Meryem Suresi 85. Ayet Meali, Arapça Yazılışı, Anlamı ve Tefsiri

Meryem Suresi 85. ayeti ne anlatıyor? Meryem Suresi 85. ayetinin meali, Arapçası, anlamı ve tefsiri...

Meryem Suresi 85. Ayetinin Arapçası:

يَوْمَ نَحْشُرُ الْمُتَّق۪ينَ اِلَى الرَّحْمٰنِ وَفْداًۙ

Meryem Suresi 85. Ayetinin Meali (Anlamı):

Biz, kalpleri Allah’a karşı saygıyla dopdolu olup günahlardan sakınanları kıyâmet günü seçkin misafirler olarak Rahmân’ın huzurunda toplayacağız.
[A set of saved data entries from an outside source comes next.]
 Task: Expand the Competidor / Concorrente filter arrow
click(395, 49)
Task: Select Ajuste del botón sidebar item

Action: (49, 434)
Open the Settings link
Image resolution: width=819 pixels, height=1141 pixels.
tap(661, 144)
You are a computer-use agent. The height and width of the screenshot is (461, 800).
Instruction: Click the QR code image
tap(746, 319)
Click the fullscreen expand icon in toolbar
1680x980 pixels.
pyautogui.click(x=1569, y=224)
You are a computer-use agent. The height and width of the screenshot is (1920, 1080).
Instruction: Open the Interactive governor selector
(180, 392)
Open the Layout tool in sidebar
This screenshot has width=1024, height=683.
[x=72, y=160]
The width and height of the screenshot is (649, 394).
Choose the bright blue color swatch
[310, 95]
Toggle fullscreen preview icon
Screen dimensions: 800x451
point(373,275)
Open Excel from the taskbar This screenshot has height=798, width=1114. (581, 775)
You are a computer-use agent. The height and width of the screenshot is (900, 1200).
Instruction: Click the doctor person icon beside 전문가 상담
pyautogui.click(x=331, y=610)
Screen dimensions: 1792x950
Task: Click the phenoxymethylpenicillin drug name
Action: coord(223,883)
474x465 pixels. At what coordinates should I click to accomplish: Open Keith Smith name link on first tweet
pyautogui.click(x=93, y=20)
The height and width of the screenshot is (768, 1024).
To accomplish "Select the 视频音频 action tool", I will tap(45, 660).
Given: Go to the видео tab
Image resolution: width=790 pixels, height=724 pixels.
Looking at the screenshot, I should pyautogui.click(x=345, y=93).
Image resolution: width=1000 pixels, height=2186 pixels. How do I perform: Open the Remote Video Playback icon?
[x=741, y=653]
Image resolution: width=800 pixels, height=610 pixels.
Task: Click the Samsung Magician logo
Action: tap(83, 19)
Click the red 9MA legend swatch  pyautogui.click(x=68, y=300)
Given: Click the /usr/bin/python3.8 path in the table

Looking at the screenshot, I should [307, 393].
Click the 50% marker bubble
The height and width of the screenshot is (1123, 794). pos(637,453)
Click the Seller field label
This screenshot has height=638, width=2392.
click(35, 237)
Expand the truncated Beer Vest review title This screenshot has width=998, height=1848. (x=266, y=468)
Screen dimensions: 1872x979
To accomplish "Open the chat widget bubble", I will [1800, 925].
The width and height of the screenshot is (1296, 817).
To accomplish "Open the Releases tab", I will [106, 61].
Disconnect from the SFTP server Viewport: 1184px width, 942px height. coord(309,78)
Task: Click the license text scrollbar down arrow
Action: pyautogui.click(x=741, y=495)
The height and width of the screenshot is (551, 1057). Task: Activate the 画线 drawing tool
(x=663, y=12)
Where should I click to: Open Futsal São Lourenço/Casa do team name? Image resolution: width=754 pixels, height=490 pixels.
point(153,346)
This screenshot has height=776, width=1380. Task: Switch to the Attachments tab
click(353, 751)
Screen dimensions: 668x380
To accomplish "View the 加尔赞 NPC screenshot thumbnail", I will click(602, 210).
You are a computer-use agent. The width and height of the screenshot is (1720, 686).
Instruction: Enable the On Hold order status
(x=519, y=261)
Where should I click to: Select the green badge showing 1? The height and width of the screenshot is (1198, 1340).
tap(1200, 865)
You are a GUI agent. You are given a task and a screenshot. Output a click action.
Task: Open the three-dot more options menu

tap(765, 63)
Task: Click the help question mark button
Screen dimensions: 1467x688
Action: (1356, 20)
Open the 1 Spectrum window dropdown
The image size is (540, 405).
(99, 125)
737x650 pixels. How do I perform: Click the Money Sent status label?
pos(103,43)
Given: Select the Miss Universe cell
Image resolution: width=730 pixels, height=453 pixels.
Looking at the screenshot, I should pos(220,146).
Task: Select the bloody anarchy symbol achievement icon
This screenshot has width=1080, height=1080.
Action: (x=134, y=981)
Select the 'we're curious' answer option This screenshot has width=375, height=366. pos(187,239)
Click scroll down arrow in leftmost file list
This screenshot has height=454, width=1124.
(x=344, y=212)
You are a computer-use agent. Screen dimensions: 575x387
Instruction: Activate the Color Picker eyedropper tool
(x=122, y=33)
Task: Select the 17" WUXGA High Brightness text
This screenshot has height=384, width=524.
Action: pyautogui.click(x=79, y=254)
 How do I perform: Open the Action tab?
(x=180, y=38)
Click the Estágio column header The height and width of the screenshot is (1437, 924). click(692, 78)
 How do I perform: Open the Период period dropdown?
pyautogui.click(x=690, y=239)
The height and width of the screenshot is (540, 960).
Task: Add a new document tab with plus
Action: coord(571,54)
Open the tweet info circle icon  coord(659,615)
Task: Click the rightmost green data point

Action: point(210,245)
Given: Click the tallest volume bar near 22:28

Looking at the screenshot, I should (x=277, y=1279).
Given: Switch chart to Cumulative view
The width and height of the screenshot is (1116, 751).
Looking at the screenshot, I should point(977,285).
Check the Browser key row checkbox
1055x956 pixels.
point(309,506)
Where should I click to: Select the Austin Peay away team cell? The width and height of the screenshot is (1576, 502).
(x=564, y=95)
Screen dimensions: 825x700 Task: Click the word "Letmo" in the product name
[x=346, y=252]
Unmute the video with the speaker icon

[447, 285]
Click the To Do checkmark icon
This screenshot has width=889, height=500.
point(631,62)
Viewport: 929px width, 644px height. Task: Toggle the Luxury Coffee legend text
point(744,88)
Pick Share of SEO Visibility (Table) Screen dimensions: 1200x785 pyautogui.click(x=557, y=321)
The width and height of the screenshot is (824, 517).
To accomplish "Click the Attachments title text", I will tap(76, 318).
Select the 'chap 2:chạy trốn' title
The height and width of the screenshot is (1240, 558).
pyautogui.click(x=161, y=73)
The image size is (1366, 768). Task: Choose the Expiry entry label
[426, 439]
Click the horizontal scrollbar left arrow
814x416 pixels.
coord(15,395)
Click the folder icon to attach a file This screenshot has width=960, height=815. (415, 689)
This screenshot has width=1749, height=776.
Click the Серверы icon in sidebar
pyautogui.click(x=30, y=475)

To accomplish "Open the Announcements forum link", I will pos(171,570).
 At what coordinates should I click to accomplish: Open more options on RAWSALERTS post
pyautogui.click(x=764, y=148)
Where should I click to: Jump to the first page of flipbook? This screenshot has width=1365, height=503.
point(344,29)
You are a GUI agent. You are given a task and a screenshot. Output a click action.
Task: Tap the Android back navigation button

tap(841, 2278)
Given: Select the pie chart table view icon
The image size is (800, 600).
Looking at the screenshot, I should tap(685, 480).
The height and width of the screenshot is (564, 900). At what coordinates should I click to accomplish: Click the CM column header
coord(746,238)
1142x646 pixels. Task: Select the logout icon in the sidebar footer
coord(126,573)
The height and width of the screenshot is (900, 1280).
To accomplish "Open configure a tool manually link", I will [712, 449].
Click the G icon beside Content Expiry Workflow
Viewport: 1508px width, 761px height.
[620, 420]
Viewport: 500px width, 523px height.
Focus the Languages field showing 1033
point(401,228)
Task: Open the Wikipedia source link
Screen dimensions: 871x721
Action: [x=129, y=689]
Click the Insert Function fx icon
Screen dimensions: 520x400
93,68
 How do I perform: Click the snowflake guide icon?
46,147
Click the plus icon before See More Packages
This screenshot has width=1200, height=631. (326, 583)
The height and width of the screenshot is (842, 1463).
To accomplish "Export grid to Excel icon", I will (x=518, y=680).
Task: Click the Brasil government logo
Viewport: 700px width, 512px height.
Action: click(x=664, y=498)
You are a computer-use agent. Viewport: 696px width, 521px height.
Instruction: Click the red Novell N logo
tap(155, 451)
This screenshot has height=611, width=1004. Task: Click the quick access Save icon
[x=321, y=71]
Meryem Suresi 85. Ayetinin Tefsiri:

Dünya hayatında kalpleri Allah korkusu ve saygısıyla dopdolu olup günahlardan sakınan bahtiyarlar, mahşer günü seçkin misafirler halinde Rahman’ın huzuruna toplanacaklardır. Yani onlar, gelen heyetlerin padişahların ikram ve ihsanına erişmek için onlara doğru akın ettikleri gibi, Rablerine doğru topluca akın edeceklerdir. Allah Teâlâ da onları cennetlere yerleştirecek, nihâyetsiz rahmetinin bir tezâhürü olarak onlara sayısız nimetlerle ikram ve ihsanda bulunacaktır.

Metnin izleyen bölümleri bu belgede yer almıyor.